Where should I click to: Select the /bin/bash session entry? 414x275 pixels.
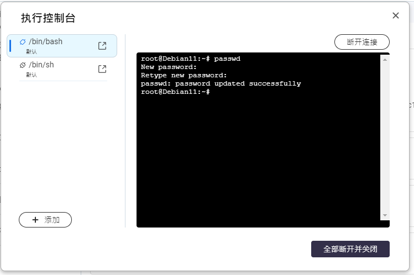point(55,45)
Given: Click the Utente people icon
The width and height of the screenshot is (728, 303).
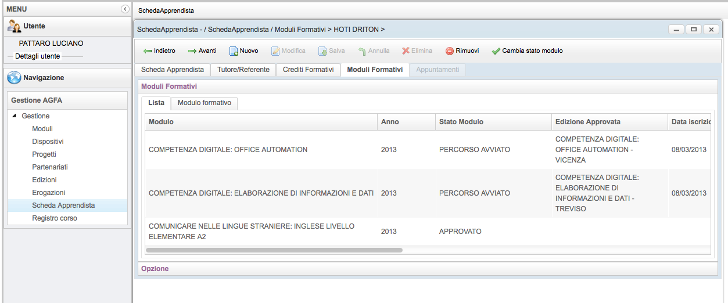Looking at the screenshot, I should click(x=15, y=26).
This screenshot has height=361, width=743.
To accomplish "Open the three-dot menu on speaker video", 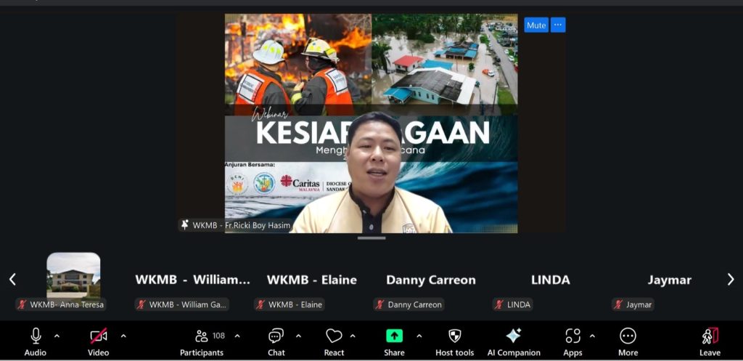I will [558, 25].
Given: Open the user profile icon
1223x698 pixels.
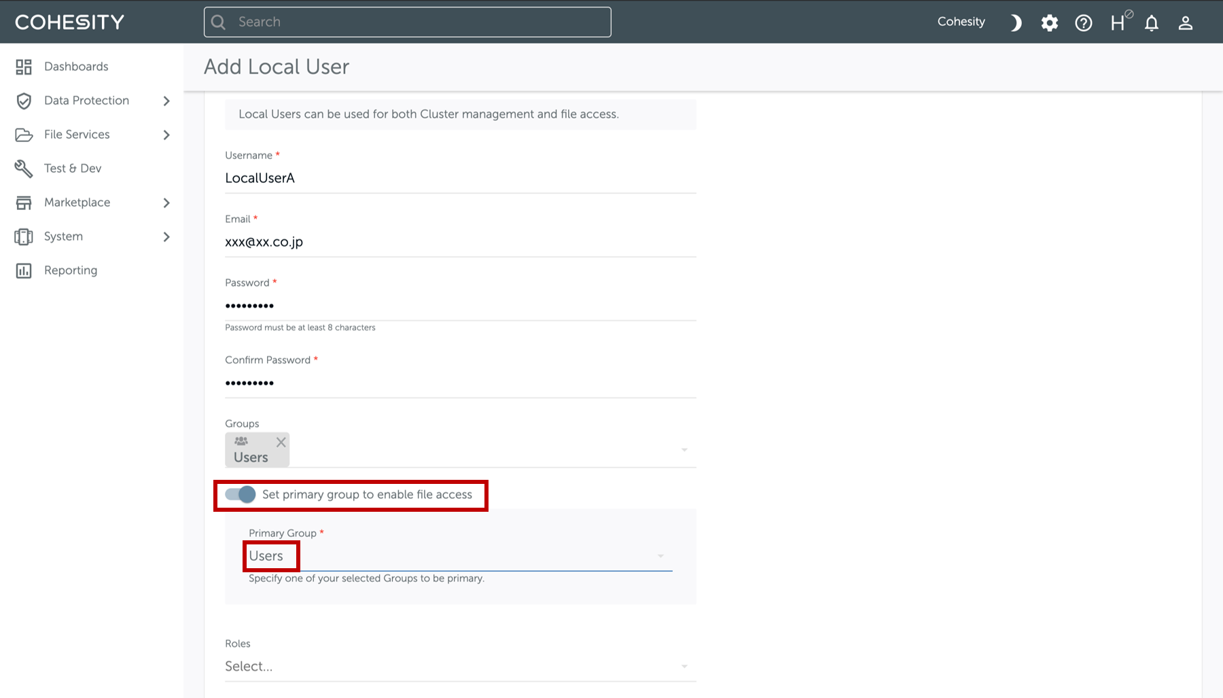Looking at the screenshot, I should pos(1186,23).
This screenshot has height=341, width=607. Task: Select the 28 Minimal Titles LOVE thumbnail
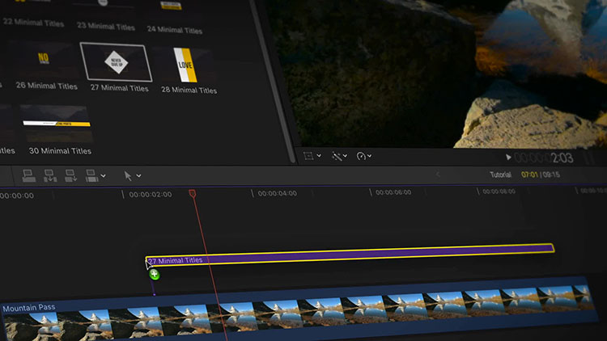185,65
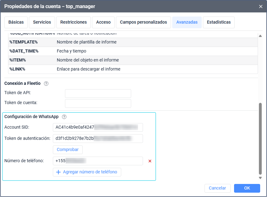Image resolution: width=267 pixels, height=197 pixels.
Task: Open help for Configuración de WhatsApp
Action: (x=64, y=117)

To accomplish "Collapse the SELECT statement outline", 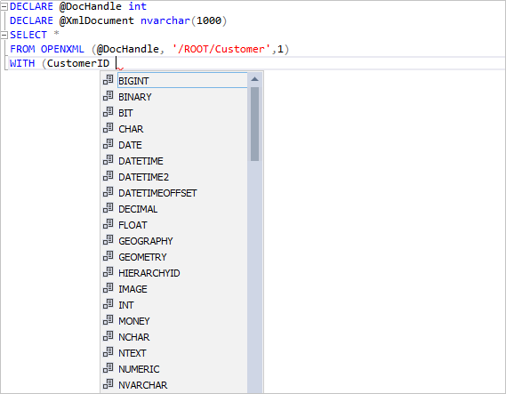I will [4, 35].
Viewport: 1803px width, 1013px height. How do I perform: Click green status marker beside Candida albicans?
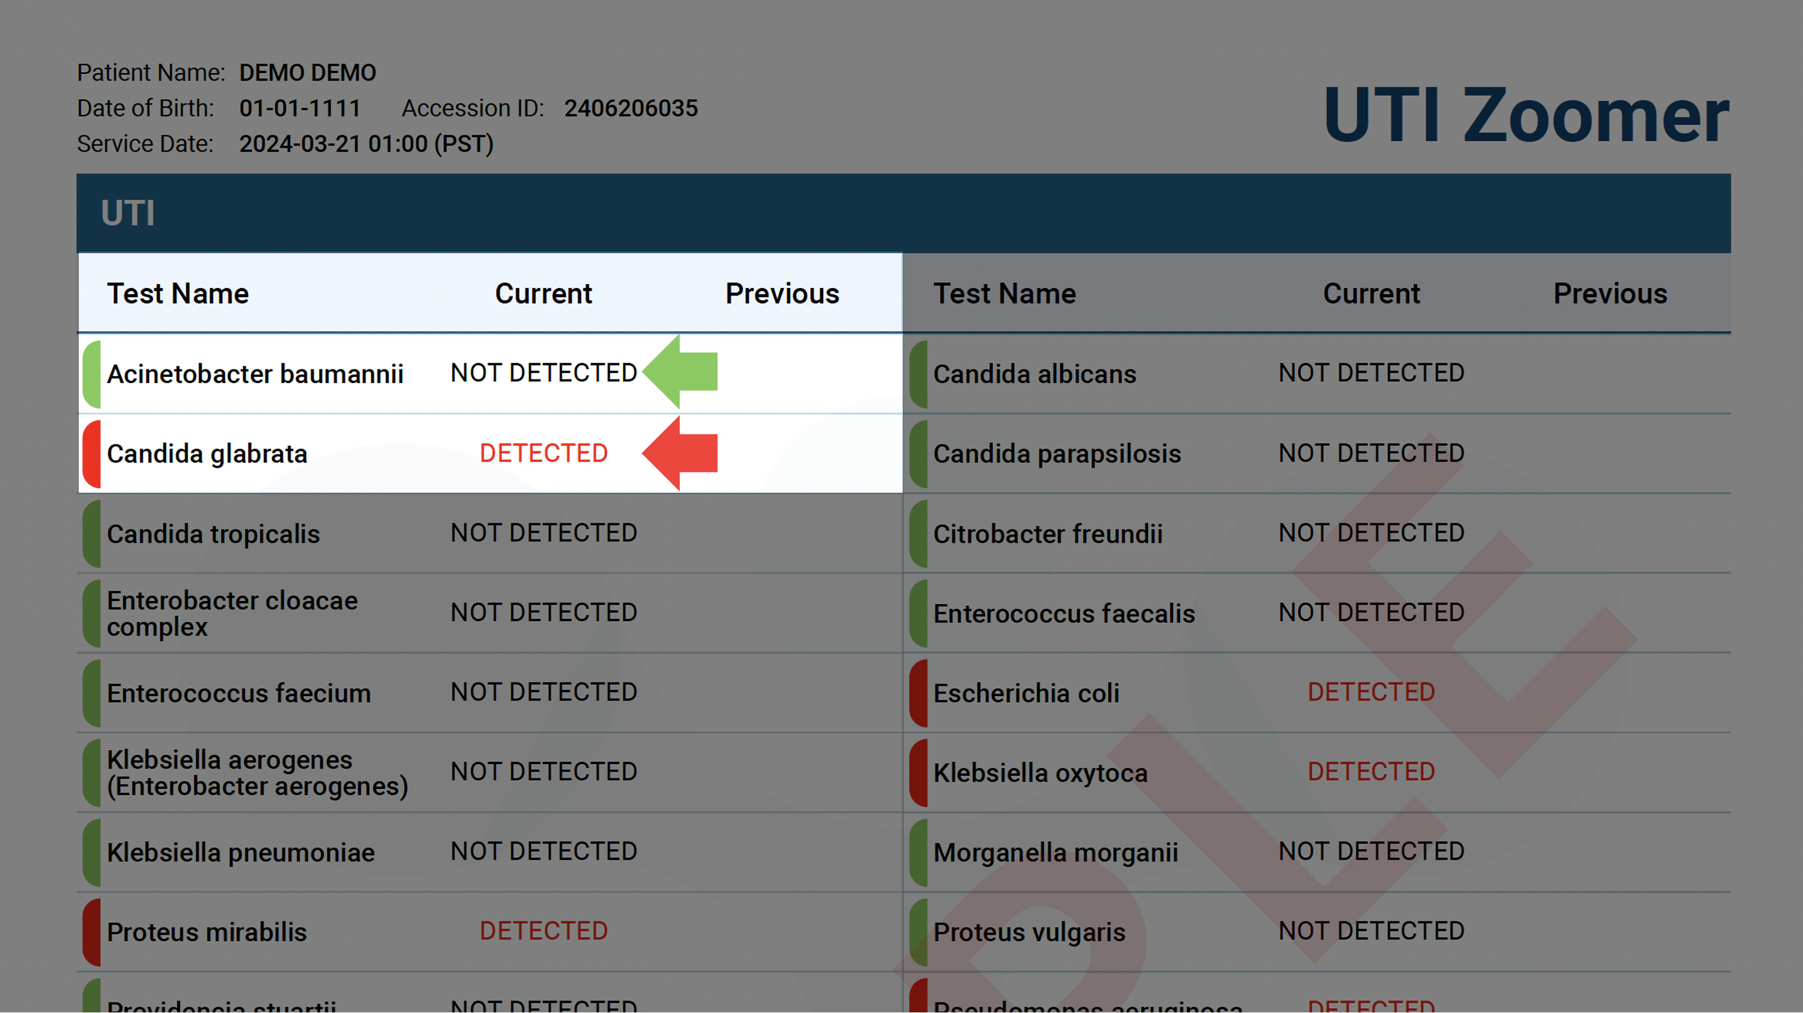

• **What is required**
Check each line of the records for the word "icon" and extract those that contain it.

• **Reply**
Given: Click the Utente people icon
Given: Open the user profile icon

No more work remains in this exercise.